### EXERCISE TASKS
[1] Output the Campylobacter reference strain passage word for word, starting with "Repositories Short read" and going on through "supplementary data files.".
[2] According to the passage on Campylobacter reference strains, how many reference Campylobacter genomes were compared?
[3] Resume the passage on Campylobacter reference strains from its last sentence.

Impact statement In this paper, we comment on the changing role of laboratory reference strains. While the model organism allows basic comparison within and among laboratories, it is important to remember the effect even small differences in isolate genomes can have on the validity and reproducibility of experimental work. We quantify differences in 23 reference Campylobacter genomes and compare them with observable differences in common laboratory phenotypes.
Data summary Short read data are archived on the NCBI SRA associated with BioProject accession PRJNA517467 (https://www.ncbi.nlm.nih.gov/bioproject/PRJNA517467).
All assembled genomes are also available on FigShare (doi: 10.6084/m9.figshare.7849268). Phylogeny visualised on microreact: https://microreact.org/project/NCTC11168.
Repositories Short read data are archived on the NCBI SRA repository, associated with BioProject accession PRJNA517467 (https://www.ncbi.nlm.nih.gov/bioproject/PRJNA517467; Table S1).
The authors confirm all supporting data, code and protocols have been provided within the article or through supplementary data files.
Introduction
The sharing of bacterial reference or type strains among laboratories is a fundamental part of microbiology. This often informal, usually uncelebrated, enterprise has supported academic, health, food and veterinary research worldwide underpinning microbiology innovation. The history of the exchange and classification of bacterial type strains has incorporated the work of some of the most influential microbiologists [1]. One such strain belongs to the important food-borne pathogen species Campylobacter jejuni.

### INFORMATION GIVEN
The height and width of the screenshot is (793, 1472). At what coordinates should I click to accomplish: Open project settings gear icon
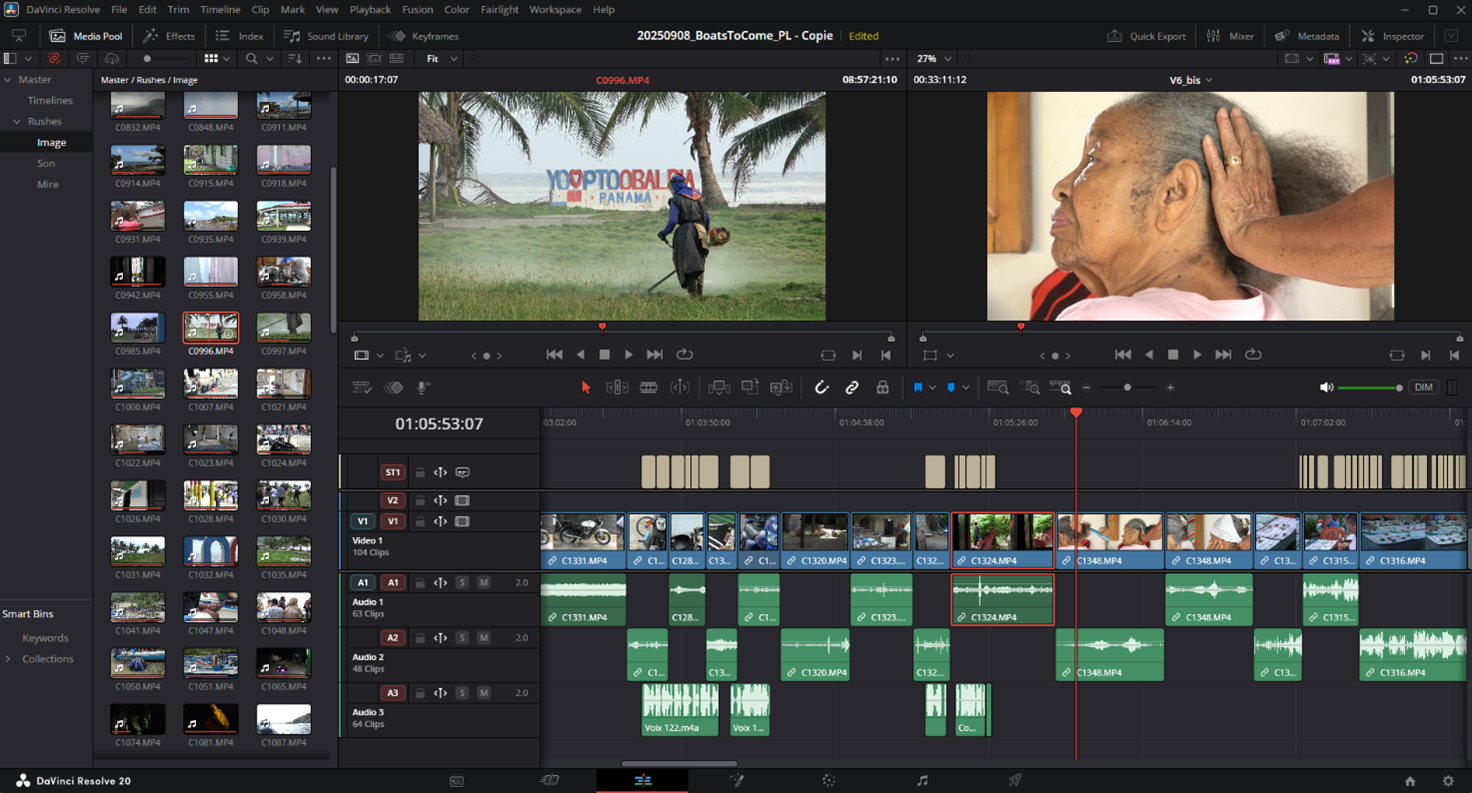(x=1448, y=781)
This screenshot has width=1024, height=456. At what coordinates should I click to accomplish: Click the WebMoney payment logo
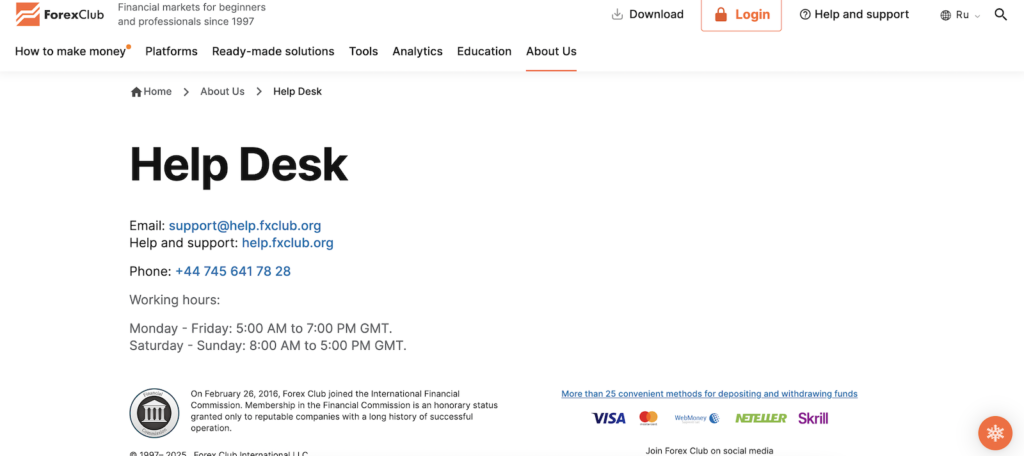[x=697, y=418]
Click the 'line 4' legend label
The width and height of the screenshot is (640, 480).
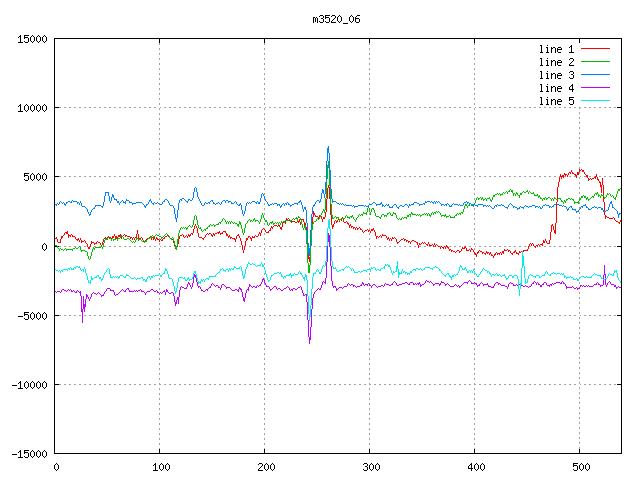coord(556,88)
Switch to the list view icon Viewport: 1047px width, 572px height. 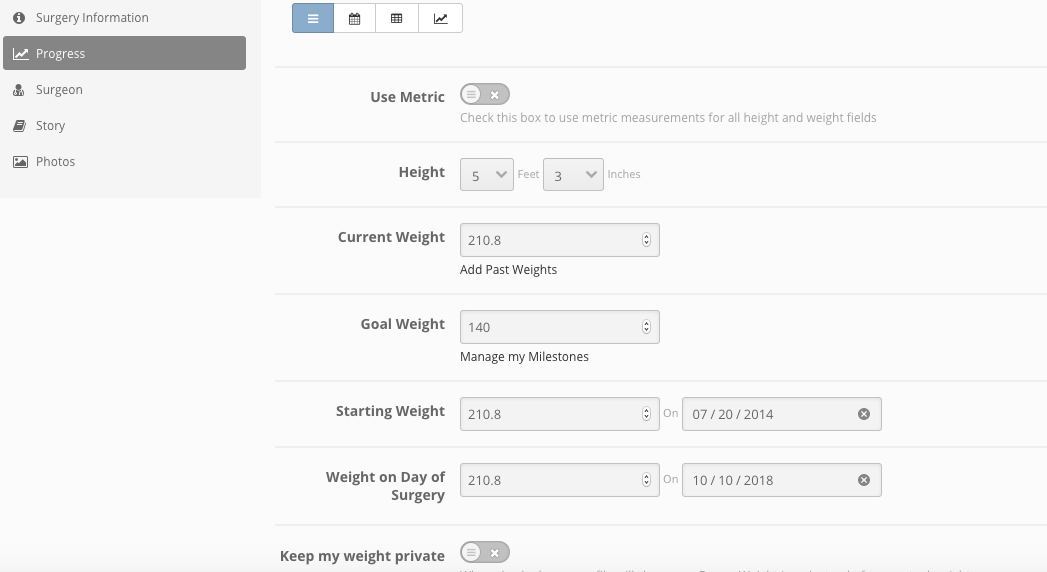pos(312,18)
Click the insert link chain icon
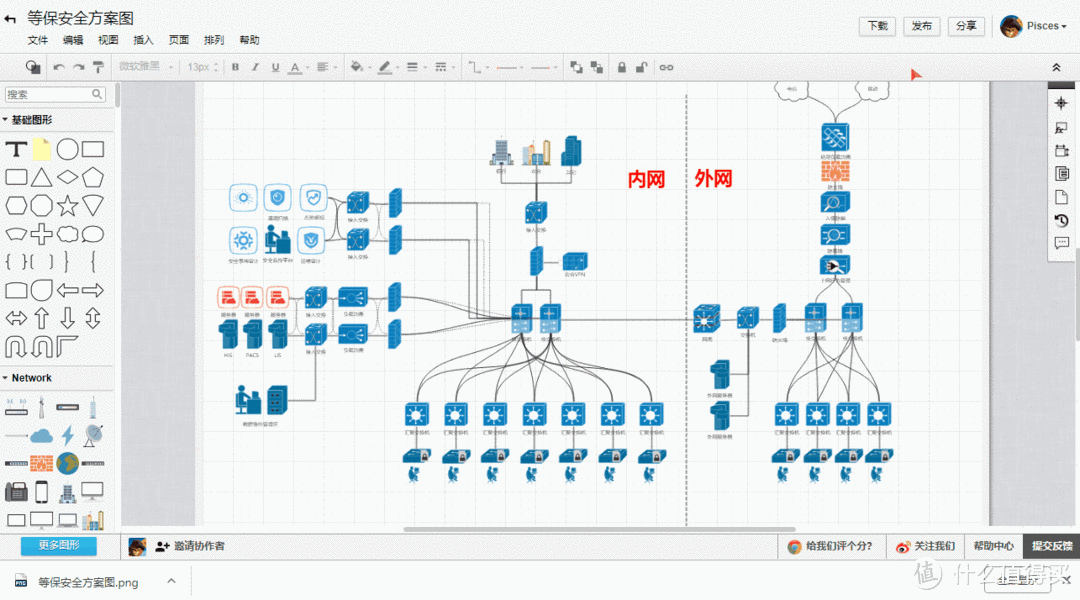Viewport: 1080px width, 600px height. [x=666, y=67]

### ANSWERS BY ITEM NUMBER
[1]
Repositories Short read data are archived on the NCBI SRA repository, associated with BioProject accession PRJNA517467 (https://www.ncbi.nlm.nih.gov/bioproject/PRJNA517467; Table S1).
The authors confirm all supporting data, code and protocols have been provided within the article or through supplementary data files.

[2] 23

[3]
For C. jejuni, the publication of a simplified culturing technique and deposition of a reference isolate at the National Collection of Type Cultures (NCTC 11168) in 1977 (by Martin Skirrow), marked the end of the first century of research into this organism [2]. The first description of an organism likely to be Campylobacter was made in Naples in 1884. Theodor Escherich observed spiral bacteria in stool specimens from patients with diarrhoeal disease but he was unable to culture them [3, 4]. Successful isolation of Bacterium coli commune (now Escherichia coli) from his young dysenteric patients helped pioneer bacterial genetics and lay the foundations of modern microbiology [1, 5]. However, throughout his career, Escherich continued to identify ‘spirilla’ in cases of cholera-like and dysenteric disease. It is likely that the microorganisms he described were Campylobacter with their typical spiral morphology and association with enteritis [4, 6].
Early in the 20th century researchers investigating veterinary cases of foetal abortion and winter dysentery in cattle [7] described several species that would later become part of the Campylobacter genus, including Vibrio jejuni [8], V. fetus [9], V. fetus venerealis and V. fetus intestinalis [10]. Isolation techniques that permitted the growth of Campylobacter from human faeces drew attention to its importance as a human pathogen [11–13]. The genus name Campylobacter (meaning curved rod) was proposed by Sebald and Véron in 1963 and subsequently verified in 1973 with the broader acceptance of Campylobacter spp. as human pathogens [14, 15]. Skirrow’s more convenient culturing technique and the availability of a model reference strain sparked renewed interest in Campylobacter research later in the 20th century [16, 17]. Model strains allowed for comparison of experiments within laboratories and isolates were passed among laboratories across the world [18–23]. When the C. jejuni NCTC 11168 genome was sequenced in 2000 [24] this type strain was cemented as an important reference strain for Campylobacter research. Additional detail was added to the C. jejuni genome following its re-annotation (accession: AL11168.1), including revised coding sequence (CDS) identification incorporating potential for phase variation [25–29].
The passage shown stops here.